Patricia’s plan meant there would be nothing to stop them from being accepted members of society. Or at least nothing but the usual prejudice against the non-human.
The real reason I objected was that cannibalism gave me the heebie-jeebies. I studied her face. There were tears in her eyes. Patricia Stull wasn’t just passionate, she was desperate. She knew what was coming, and she wanted out.
‘Patricia, I’m sorry. I shouldn’t have said that, but I’ve been on every zombie call-out the police have had for the last five years, and with the exception of the very newly dead who simply haven’t had the opportunity yet, I’ve never seen a zombie who wasn’t also a murderer. I get that rotting alive is a crappy thing to happen to anyone, but their human rights don’t trump anyone else’s.’ I stood up in an attempt to signal the conversation was over. I held up the red folder. ‘I’ll pass this on to Malcolm.’

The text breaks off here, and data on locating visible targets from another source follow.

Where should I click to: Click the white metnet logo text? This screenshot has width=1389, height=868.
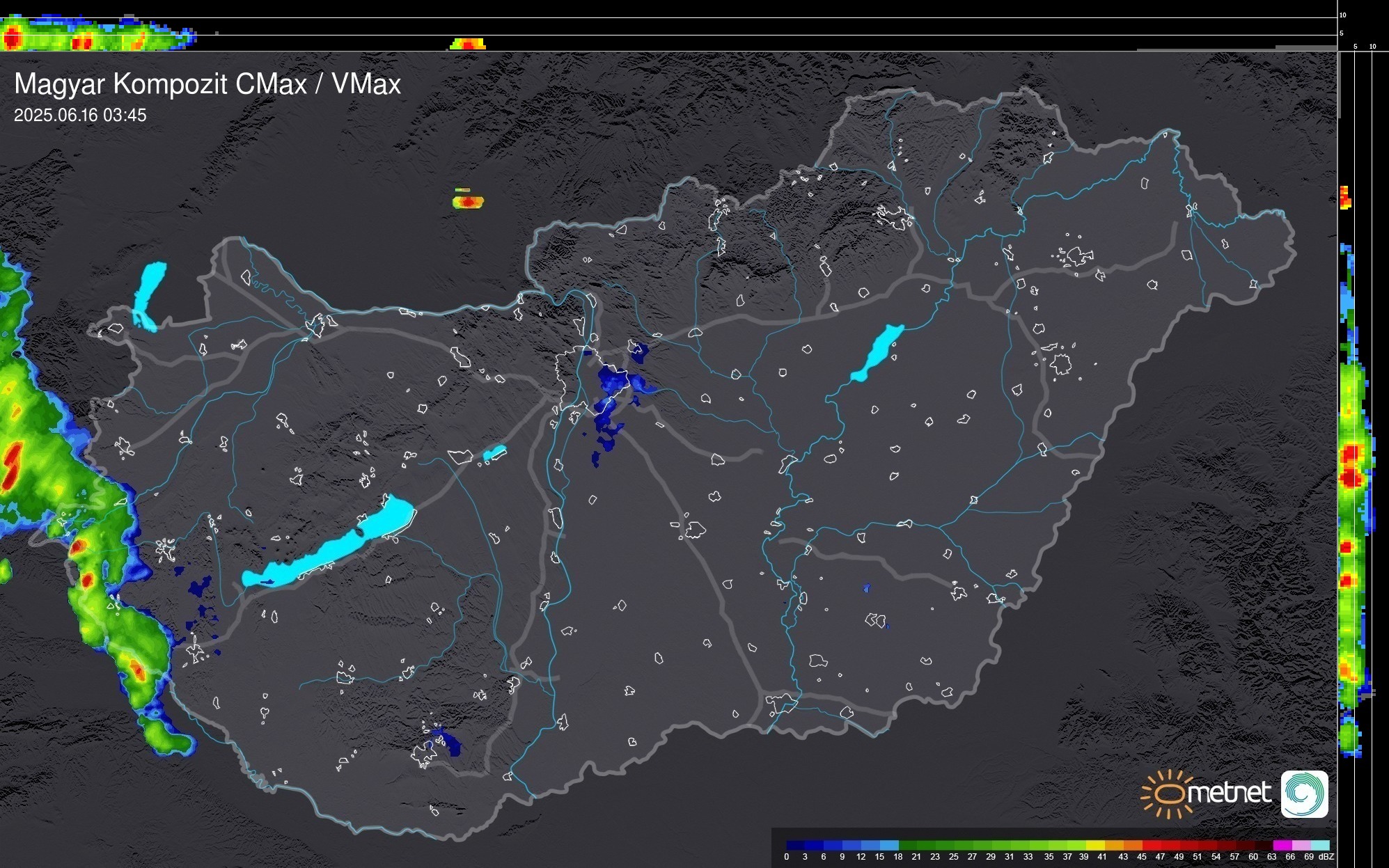[1229, 793]
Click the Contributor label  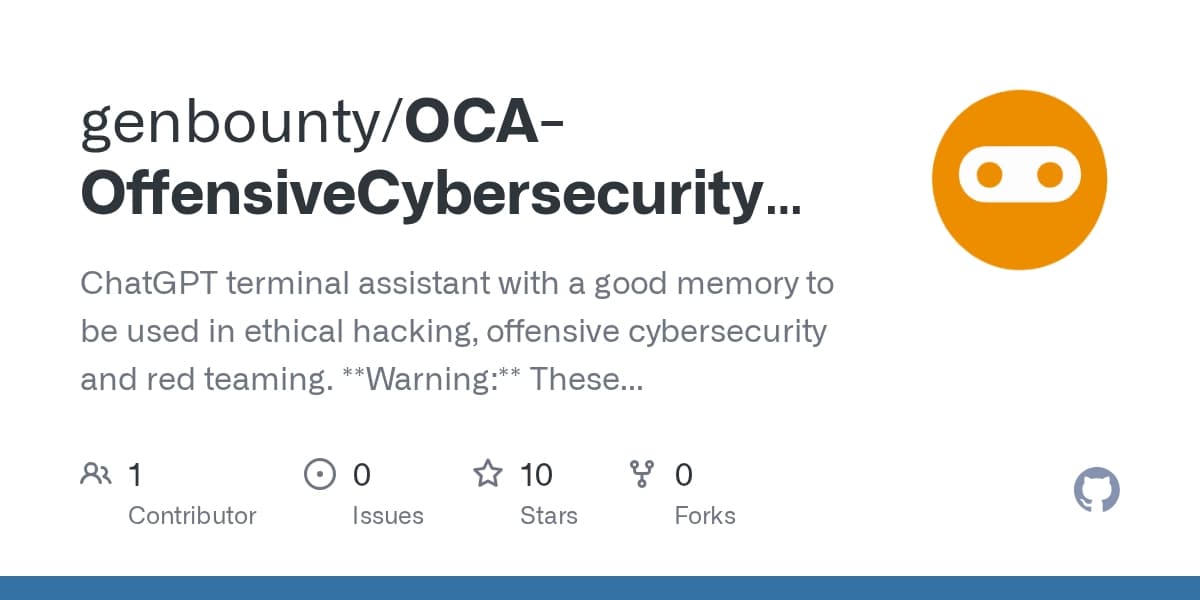(192, 516)
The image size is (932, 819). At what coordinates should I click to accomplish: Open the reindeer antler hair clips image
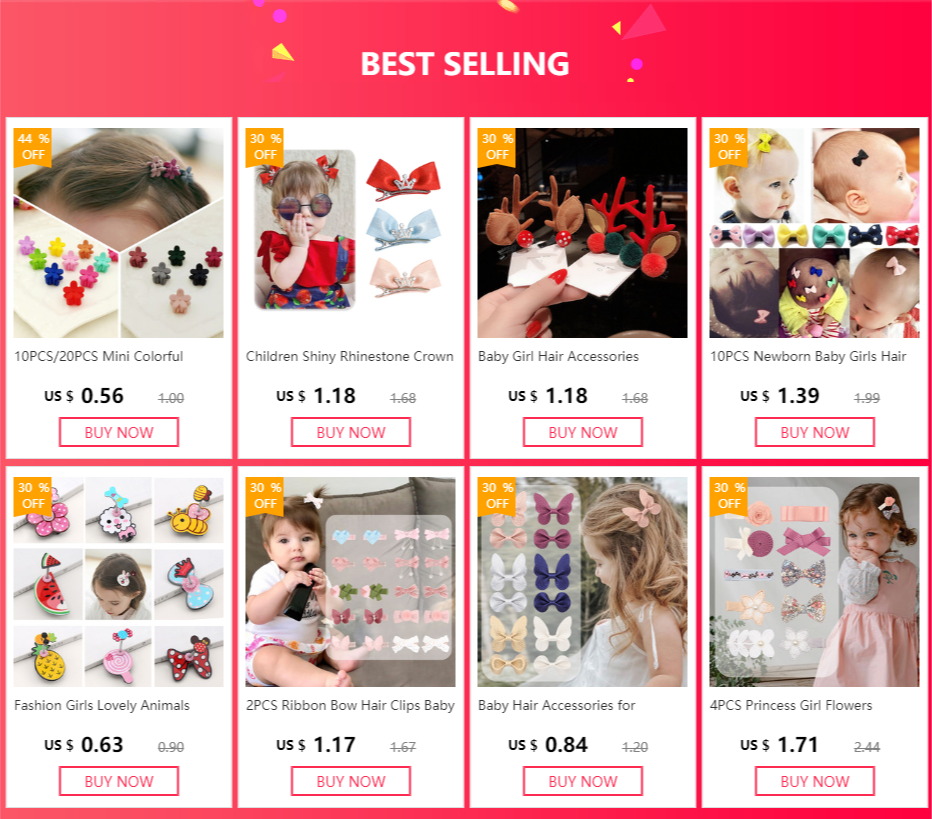(x=582, y=233)
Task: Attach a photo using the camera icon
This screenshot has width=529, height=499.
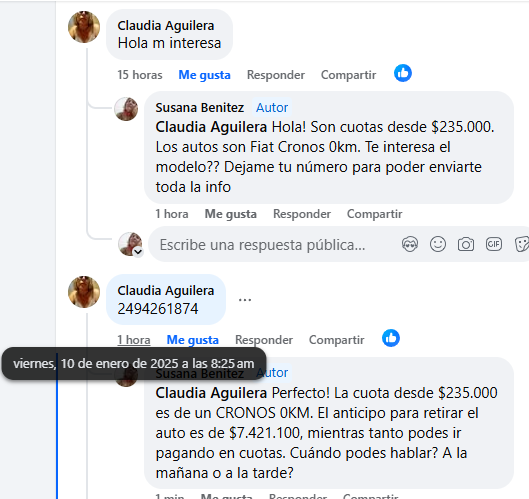Action: click(466, 244)
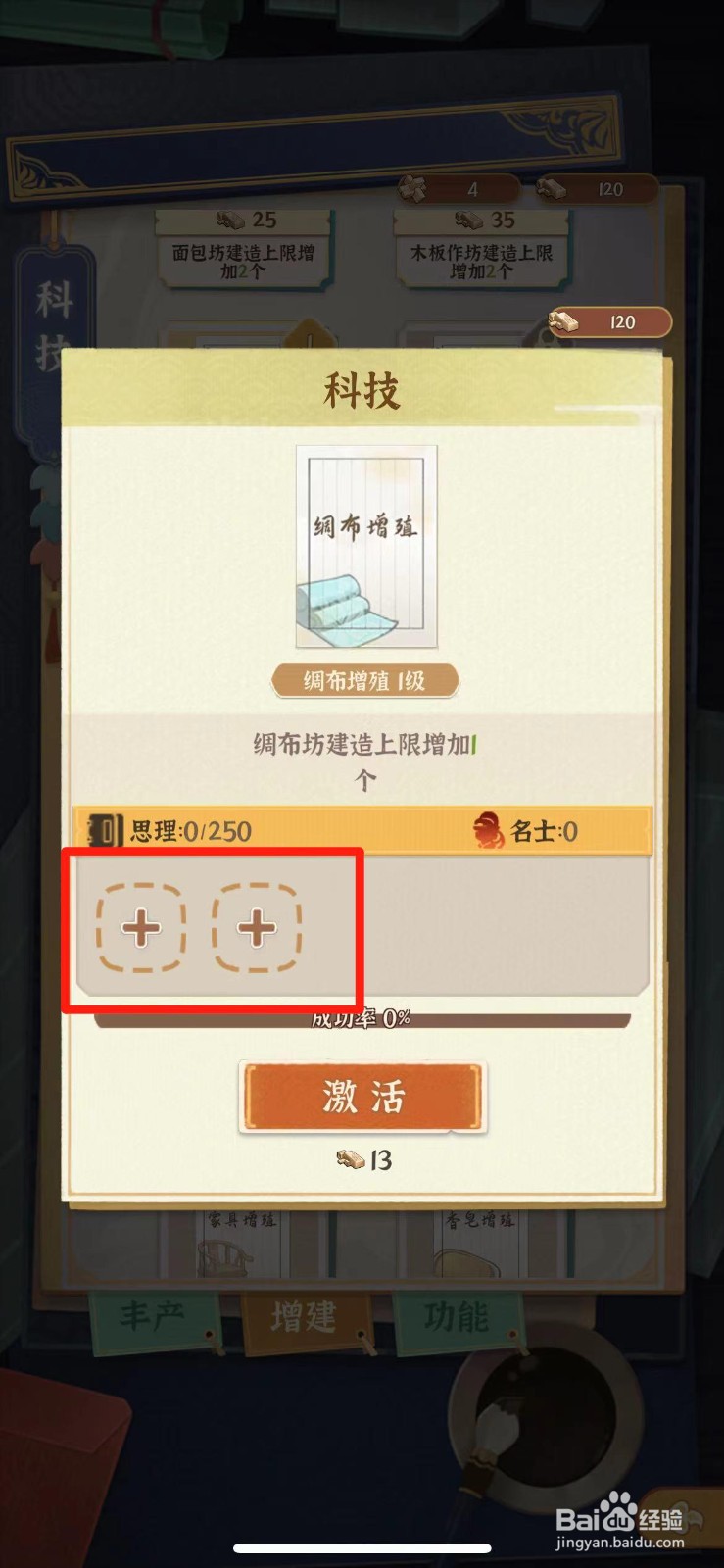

Patricia’s face drained of colour. For the first time, she seemed to really take a good look at me. Her eyes drifted downwards from mine, towards my nose that looked like the front end of a Boeing, to my pointy chin, to the warts at the base of my neck that I hadn’t had time to get burned off.
‘What?’ I said, but I knew.
‘You. You’re the hag,’ she whispered. ‘You’re the one the police take to the kidnappings. You send people into the pit.’
‘Extractions, not kidnappings,’ I corrected her. ‘And I don’t send anyone anywhere. They’re destined for the Detention Centre the moment they reanimate. That has nothing to do with me. I’m just a consultant.’
Patricia rubbed her eyes with the heel of her hand. She stood slowly, as if she’d found the conversation physically painful. She shook her head. ‘You should be ashamed of yourself.’ She stalked out without waiting for a response.
I felt bad for her, but feeling bad was what got the New Zealanders into the mess they were in. I pushed the emotion to the back of my mind and, because I couldn’t push the lingering stink away too, went to beg some tissues and Vicks off Habi.
Malcolm staggered in at half past two, stinking of beer and cigarettes.
‘Just a few Christmas drinks, Vivvie. Hair of the dog and all that. Jeez, it stinks in here. You haven’t been dead in here again, have you?’ He choked out a laugh.